Then, black Charlestonians in cooperation with white missionaries and teachers, staged an unforgettable parade of 10,000 people on the slaveholders’ race course. The symbolic power of the low-country planter aristocracy’s horse track (where they had displayed their wealth, leisure, and influence) was not lost on the freedpeople. A New York Tribune correspondent witnessed the event, describing “a procession of friends and mourners as South Carolina and the United States never saw before.” (David W. Blight, Yale historian)
The parade took place on May 1st, 1865. Naval chaplain, Padre Steve, adds,
The “Martyrs of the Racecourse” cemetery is no longer there. The site is now a park honoring Confederate General and the White Supremacist “Redeemer Governor” of South Carolina Wade Hampton. An oval track remains in the park and is used by the local population and cadets from the Citadel to run on. The Union dead who had been so beautifully honored by the Black population were moved to the National Cemetery at Beaufort South Carolina in the 1880s and the event conveniently erased from memory. Had not historian David Blight found the documentation we probably still would not know of this touching act which so honored those that fought the battles that won their freedom.
The practice of decorating graves — which gave rise to an alternative name, Decoration Day — didn’t start with the 1868 events, nor was it an exclusively Northern practice. In 1866 the Ladies’ Memorial Association of Columbus, Ga., chose April 26, the anniversary of Gen. Joseph Johnston’s final surrender to Gen. William T. Sherman, to commemorate fallen Confederate soldiers. Later, both May 10, the anniversary of Gen. Stonewall Jackson’s death, and June 3, the birthday of Jefferson Davis, were designated Confederate Memorial Day in different states.
Memorial Days were initially occasions of sacred bereavement, and from the war’s end to the early 20th century they helped forge national reconciliation around soldierly sacrifice, regardless of cause.
The Ongoing Tradition
Blight goes on to say,
Officially, as a national holiday, Memorial Day emerged in 1868 when General John A. Logan, commander-in-chief of the Grand Army of the Republic, the Union veterans organization, called on all former northern soldiers and their communities to conduct ceremonies and decorate graves of their dead comrades. On May 30, 1868, when flowers were plentiful, funeral ceremonies were attended by thousands of people in 183 cemeteries in twenty-seven states. The following year, some 336 cities and towns in thirty-one states, including the South, arranged parades and orations. The observance grew manifold with time….

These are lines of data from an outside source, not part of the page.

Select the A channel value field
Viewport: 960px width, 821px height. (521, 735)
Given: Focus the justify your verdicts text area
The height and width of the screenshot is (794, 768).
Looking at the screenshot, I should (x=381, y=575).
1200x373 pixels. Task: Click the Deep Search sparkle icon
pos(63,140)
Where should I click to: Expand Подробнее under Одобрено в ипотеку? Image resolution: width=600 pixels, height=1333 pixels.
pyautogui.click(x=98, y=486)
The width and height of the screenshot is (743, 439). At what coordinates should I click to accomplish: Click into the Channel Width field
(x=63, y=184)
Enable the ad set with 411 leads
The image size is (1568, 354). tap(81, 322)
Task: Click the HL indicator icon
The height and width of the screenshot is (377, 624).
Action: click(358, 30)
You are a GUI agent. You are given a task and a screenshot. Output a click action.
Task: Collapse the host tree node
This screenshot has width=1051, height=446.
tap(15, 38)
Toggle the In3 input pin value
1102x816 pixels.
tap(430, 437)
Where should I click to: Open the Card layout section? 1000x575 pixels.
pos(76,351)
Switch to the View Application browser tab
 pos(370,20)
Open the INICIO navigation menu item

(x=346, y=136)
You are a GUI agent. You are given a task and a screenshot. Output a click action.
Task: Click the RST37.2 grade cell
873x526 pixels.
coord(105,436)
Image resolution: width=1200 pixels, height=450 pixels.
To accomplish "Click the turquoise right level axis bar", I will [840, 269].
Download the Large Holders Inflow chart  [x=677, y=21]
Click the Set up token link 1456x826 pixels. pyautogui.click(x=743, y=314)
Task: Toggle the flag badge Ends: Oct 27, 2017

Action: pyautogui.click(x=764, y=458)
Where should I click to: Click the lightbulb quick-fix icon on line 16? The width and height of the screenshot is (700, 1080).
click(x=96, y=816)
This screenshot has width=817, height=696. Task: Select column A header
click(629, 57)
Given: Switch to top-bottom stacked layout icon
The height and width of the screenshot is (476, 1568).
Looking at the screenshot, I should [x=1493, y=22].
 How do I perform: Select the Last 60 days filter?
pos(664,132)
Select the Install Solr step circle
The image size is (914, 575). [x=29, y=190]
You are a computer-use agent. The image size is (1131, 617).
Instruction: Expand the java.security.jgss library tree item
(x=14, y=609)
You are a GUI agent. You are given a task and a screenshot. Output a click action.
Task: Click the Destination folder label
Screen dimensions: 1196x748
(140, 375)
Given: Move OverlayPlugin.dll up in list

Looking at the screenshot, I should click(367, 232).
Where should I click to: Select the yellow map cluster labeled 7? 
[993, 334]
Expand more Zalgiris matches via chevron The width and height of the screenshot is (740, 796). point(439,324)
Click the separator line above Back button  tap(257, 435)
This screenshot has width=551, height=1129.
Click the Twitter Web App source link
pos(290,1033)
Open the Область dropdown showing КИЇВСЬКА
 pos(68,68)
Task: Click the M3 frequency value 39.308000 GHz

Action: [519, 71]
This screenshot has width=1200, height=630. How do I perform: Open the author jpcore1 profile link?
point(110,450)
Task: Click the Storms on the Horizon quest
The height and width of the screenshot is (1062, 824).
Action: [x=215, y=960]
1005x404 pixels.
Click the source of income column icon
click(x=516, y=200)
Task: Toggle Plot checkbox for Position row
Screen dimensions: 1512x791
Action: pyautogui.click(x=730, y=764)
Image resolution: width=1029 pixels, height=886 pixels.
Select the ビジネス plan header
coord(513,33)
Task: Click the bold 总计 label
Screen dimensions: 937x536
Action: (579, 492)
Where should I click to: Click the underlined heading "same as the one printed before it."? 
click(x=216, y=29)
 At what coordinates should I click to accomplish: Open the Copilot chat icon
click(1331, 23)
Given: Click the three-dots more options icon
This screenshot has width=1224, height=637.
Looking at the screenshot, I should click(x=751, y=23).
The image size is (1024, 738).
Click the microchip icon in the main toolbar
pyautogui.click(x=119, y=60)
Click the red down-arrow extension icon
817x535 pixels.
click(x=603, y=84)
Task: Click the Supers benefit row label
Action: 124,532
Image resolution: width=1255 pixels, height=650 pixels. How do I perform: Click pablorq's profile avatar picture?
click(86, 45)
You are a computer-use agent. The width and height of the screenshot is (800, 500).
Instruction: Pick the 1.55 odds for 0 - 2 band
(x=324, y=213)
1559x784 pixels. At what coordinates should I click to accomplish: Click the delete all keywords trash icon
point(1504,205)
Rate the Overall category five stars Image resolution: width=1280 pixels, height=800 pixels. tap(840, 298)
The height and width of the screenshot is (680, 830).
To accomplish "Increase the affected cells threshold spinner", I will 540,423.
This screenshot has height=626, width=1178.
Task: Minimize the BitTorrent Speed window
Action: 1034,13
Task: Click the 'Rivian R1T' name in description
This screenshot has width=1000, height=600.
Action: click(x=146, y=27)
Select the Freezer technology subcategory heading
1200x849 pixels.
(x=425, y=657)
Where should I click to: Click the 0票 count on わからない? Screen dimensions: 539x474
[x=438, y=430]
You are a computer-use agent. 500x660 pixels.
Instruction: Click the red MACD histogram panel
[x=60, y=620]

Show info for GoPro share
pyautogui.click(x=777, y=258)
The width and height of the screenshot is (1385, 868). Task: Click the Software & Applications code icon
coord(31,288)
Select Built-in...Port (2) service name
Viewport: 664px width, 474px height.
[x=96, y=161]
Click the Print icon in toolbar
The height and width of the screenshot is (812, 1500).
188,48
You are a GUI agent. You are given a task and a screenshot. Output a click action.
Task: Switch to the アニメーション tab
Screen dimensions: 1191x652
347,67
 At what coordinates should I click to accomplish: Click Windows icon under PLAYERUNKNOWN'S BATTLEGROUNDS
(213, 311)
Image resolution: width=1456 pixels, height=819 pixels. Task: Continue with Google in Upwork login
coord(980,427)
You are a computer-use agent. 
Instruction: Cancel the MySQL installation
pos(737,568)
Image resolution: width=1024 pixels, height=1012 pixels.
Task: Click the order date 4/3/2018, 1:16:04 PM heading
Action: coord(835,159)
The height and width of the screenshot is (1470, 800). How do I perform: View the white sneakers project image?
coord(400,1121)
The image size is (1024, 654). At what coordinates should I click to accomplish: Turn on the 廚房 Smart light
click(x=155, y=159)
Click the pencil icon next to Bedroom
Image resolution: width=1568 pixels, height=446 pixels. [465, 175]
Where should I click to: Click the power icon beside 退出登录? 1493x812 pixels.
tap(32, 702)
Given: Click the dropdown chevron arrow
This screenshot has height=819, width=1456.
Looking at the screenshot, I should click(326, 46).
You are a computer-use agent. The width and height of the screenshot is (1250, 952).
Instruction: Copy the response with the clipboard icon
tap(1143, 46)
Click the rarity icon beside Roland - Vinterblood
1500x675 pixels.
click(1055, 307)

Over time several American towns, north and south, claimed to be the birthplace of Memorial Day. But all of them commemorate cemetery decoration events from 1866. Pride of place as the first large scale ritual of Decoration Day, therefore, goes to African Americans in Charleston. By their labor, their words, their songs, and their solemn parade of flowers and marching feet on their former owners’ race course, they created for themselves, and for us, the Independence Day of the Second American Revolution.
As with most wonderful ideas and inventions, numerous parties try to claim dibs on the right of the creator. But thankfully, Professor Blight has shown us who the true Memorial Day founders are. Let’s not forget to honour their memory as well as that of our glorious dead.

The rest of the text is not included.